Pasar de la tabla de lavar a la lavadora automática, o de las barras de hielo en la fresquera hasta el frigorífico congelador, se convierte en el objeto de deseo de todas las amas de casa en cualquier lugar del mundo. A toda costa hay que disponer de esos nuevos utensilios domésticos, al precio que sea. No importa la marca, lo importante es el producto en sí mismo y sus increíbles prestaciones. Los nuevos productos se venden solos. Basta con informar a los consumidores sobre su existencia y su modo de uso, tener una buena distribución y un precio competitivo. La demanda supera a la oferta y no resulta necesario para las empresas hacer clientes, solo se trata de acumular compradores.
Pero en pocos años las cosas cambian. Con el extraordinario desarrollo económico de los años 60, surge una potente sociedad de consumo. Sigue creciendo la demanda, pero aún crece más la oferta. Ahora es más fácil fabricar que vender y al endurecerse el mercado ya no es suficiente informar sobre el producto, ahora hay que diferenciarse de la competencia recurriendo a la publicidad, el marketing, las promociones, las relaciones públicas y cualquier otro medio de comunicación. Como consecuencia de esta situación, la marca empieza a tener un papel relevante, pero la carrera de las marcas no había hecho más que comenzar.
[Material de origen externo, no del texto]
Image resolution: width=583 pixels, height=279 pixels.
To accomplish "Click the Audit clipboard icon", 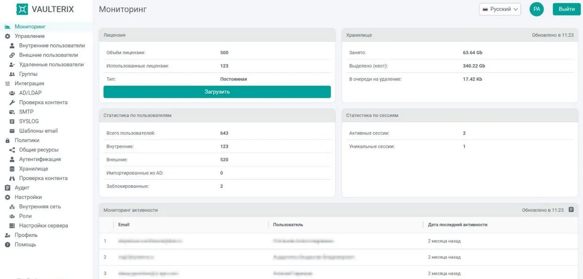I will coord(7,188).
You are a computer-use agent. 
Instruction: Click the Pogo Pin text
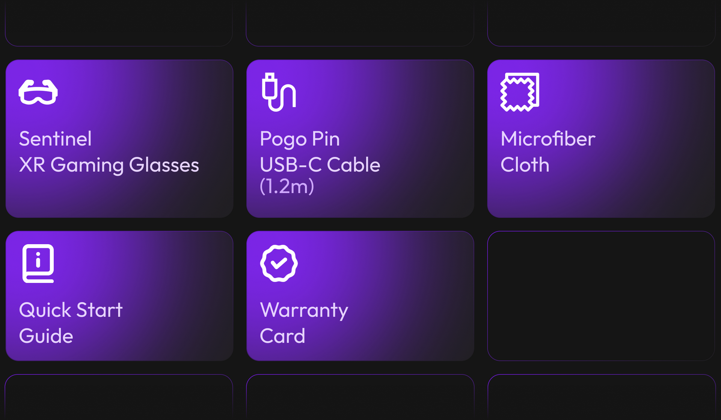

Con el paso de los años la tecnología va haciendo cada vez más iguales a los productos. Cada vez resulta más difícil establecer diferencias entre un producto y su competencia, y la emoción va ganando paso poco a poco en los mensajes publicitarios, en menoscabo de las características físicas de los productos. Los avances tecnológicos, las diferencias físicas, son barridas en muy poco tiempo por la competencia, haciendo que no sea posible basar la comunicación en la ventaja diferencial que convertía a un producto en único y distinto a todos los demás de su categoría. Los productos dejan de ser atractivos per se y deben refugiarse en los valores de la marcas que los amparan. A finales de los años 70 el consumidor, que hasta entonces no había sido muy valorado en el proceso de comercialización de los productos, empieza a tener un papel relevante. Porque para vender ya no basta con tener una buena distribución, una calidad razonable y un precio competitivo. Ahora el consumidor debe ser seducido también por la marca y eso requiere nuevas estrategias en las que la empatía y la emocionalidad son factores básicos.
En los años 80, la década de oro de la comunicación publicitaria, los consumidores empiezan a comprar marcas en lugar de productos y eso revoluciona las relaciones con el cliente y los contenidos de todos los mensajes.
Desde entonces, las marcas se han convertido en el activo más importante del valor de las empresas. Tener una buena marca es hoy más imprescindible que nunca. Y para ello hay que contar con una buena agencia de Branding, que sepa establecer una estrategia eficaz para el desarrollo de la marca, porque de esa estrategia dependerá el futuro de toda la empresa.